··· Records for the task ···

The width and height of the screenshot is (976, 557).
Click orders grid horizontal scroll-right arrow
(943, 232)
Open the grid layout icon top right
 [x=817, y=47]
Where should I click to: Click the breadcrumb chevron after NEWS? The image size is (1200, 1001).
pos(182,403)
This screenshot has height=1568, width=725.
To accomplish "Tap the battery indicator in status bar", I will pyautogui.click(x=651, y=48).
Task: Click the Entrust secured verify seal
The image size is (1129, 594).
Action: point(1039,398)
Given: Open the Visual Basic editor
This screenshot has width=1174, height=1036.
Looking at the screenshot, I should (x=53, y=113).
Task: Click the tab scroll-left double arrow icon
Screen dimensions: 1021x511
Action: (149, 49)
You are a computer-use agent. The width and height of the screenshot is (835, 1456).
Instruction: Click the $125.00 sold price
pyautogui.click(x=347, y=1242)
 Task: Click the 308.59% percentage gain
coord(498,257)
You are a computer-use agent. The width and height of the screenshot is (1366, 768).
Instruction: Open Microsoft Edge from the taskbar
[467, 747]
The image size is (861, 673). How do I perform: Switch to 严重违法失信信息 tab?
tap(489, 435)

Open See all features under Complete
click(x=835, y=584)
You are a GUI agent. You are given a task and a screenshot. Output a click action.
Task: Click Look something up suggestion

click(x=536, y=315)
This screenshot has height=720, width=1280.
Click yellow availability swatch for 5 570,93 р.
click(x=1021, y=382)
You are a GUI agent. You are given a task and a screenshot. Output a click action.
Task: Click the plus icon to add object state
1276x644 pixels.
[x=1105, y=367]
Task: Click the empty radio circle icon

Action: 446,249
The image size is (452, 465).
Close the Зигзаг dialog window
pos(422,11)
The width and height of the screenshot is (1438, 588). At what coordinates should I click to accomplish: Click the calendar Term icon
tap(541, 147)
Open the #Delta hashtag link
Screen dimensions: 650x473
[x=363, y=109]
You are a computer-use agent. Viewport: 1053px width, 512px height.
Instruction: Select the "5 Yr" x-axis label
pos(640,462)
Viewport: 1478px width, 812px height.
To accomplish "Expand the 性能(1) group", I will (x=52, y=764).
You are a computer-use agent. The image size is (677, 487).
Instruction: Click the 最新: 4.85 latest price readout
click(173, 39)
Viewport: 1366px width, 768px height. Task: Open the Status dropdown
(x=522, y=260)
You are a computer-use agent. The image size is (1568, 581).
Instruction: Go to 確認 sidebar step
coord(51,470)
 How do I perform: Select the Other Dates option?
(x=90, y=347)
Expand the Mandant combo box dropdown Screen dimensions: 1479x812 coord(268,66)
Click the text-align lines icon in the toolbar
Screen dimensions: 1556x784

···

A single number is the whole answer: how many lines in the entries hold the word "computer".

5